BEGIN RECORDS SHOWN

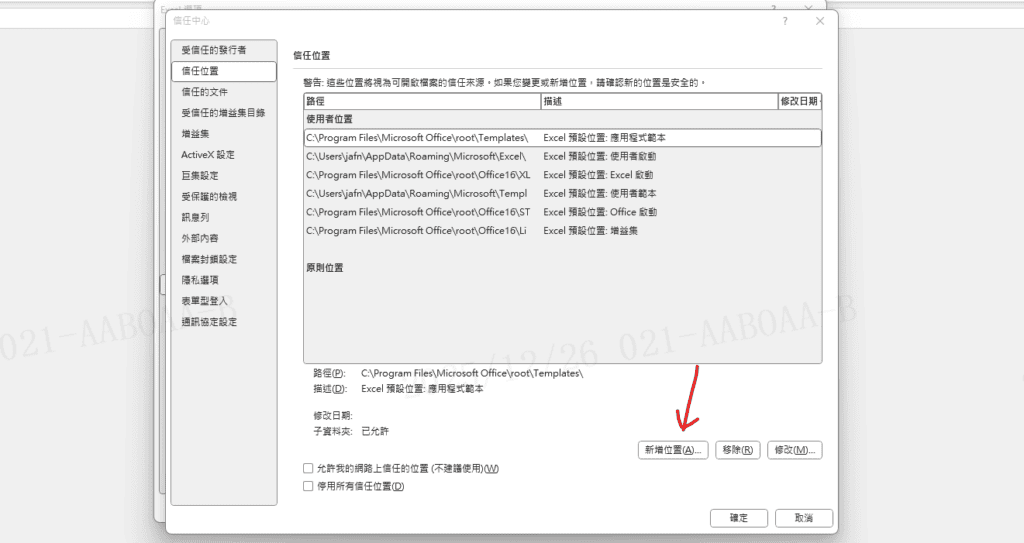Click the 新增位置 button
Viewport: 1024px width, 543px height.
pos(673,450)
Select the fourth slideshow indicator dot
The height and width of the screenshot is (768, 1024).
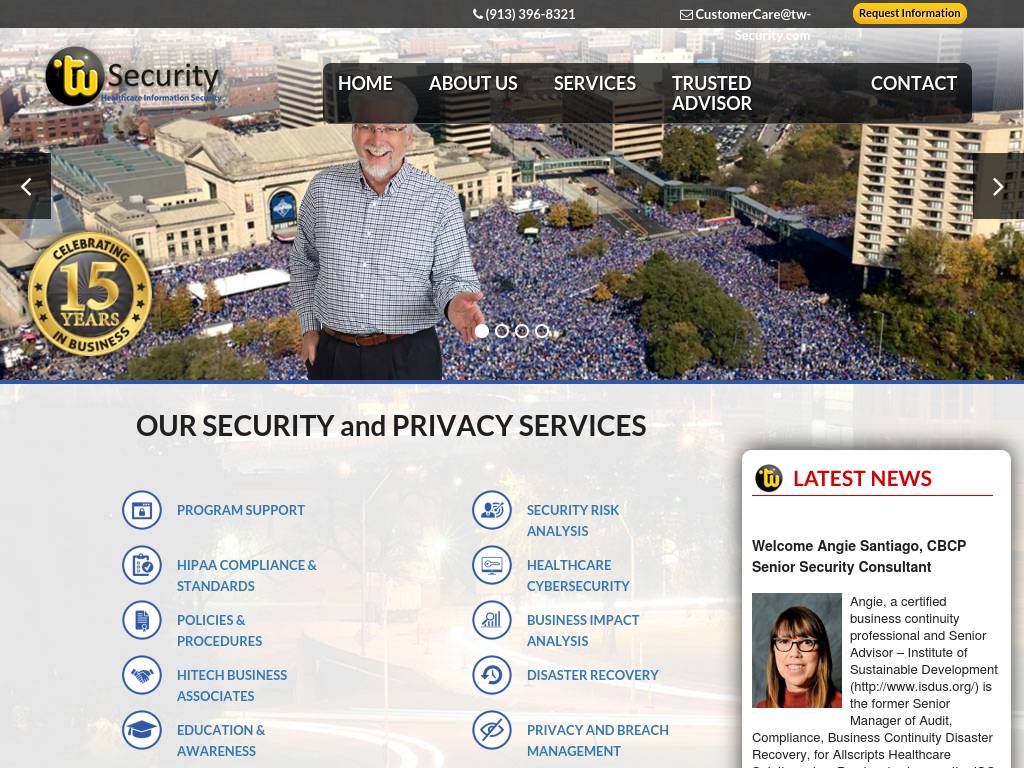(x=541, y=331)
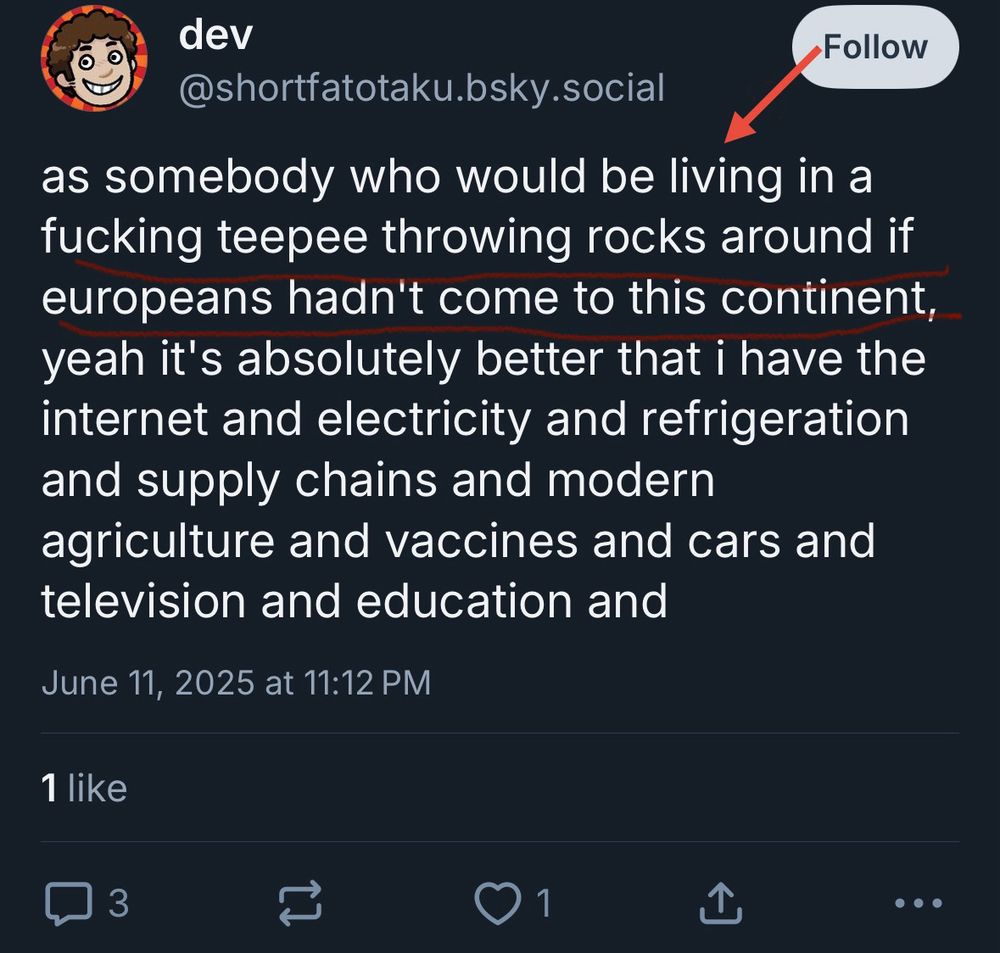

END RECORDS SHOWN

▶ **WHAT YOU WILL DO**
Reproduce the rows from the line containing "Select the fourth slideshow indicator dot" through the end of the rows, changing "slideshow" to "carousel" and leaving everything else unchanged. Leave the pictures out of your answer.

▶ **CORRECT RESULT**
Select the fourth carousel indicator dot
The height and width of the screenshot is (768, 1024).
(x=541, y=331)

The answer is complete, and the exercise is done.